Shop Products
Houzz Logo Print
ralphw_gw

Plant ID? May Be a Salvia.

Ralph Whisnant
14 years ago

I have two plants from a previous Raleigh plant swap that recently started to bloom. These plants have heart shaped pale green leaves that resemble redbud leaves. The stems are about four feet tall and have a large pink bud at their ends. From this terminal bud emerge flowers that look like a salvia blossom. Can someone identify these plants?

Comments (6)

  • tamelask
    14 years ago

    Sounds like rosebud salvia to me, and i did bring some to past swaps. Salvia puberala. Some are hardy; it's borderline. Mine has come back in the garden, but isn't blooming.

  • karen__w z7 NC
    14 years ago

    Could be either Salvia puberula or S. involucrata. Both are blooming in my yard now and have been traded at prior swaps. I love that hot pink in bloom against the changing fall foliage. S. puberula (I think I have the El Butano form) and S. involucrata (bethelii form) have been fully hardy in the ground for me for ~10 years. The Yucca Do form of involucrata has been +/- on hardiness.

  • brenda_near_eno
    14 years ago

    I've brought Salvia coccinea 'Coral Nymph' and Salvia microphylla 'San Carlos Festival' - both pink and blooming now.

  • Ralph Whisnant
    Original Author
    14 years ago

    It is Salvia puberula. The leaves on my plants are more rounded than those in the picture of S. puberula in Betsy Clebsch's book, but they look very similar to the leaves on the one sold by Plant Delights. If I bring this plant into the greenhouse, how long will it continue to bloom versus leaving it outside?

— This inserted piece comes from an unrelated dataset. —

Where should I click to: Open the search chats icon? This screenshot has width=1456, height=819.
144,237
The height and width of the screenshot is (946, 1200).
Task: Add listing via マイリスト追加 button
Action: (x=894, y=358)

    Here is a link that might be useful: Salvia puberula from Plant Delights

  • Lynda Waldrep
    14 years ago

    My S. puberula is 'Hildago' but the bloom looks like what is shown in the PD photo. I was told this particular one will be hardy in zone 7A. Hope so. It is blooming now. I have another pink one, too, that is much older and always blooms very late...have no idea what it is since it was a "swap" from several years ago. I plan to mulch them heavily. BTW, my brugmansias that were mulched and left in the ground over the winter are blooming up a storm now. One even has TWO different colors of blooms, light pink and yellow, on the same stem! Maybe the cold winter confused it?

  • karen__w z7 NC
    14 years ago

    My puberula/involucratas will take a few degrees of freezing without problem and generally bloom until about Thanksgiving outside. I don't know how long they'd go on inside, but I have a cutting of 'Yucca Do' in the greenhouse this year so I'll find out.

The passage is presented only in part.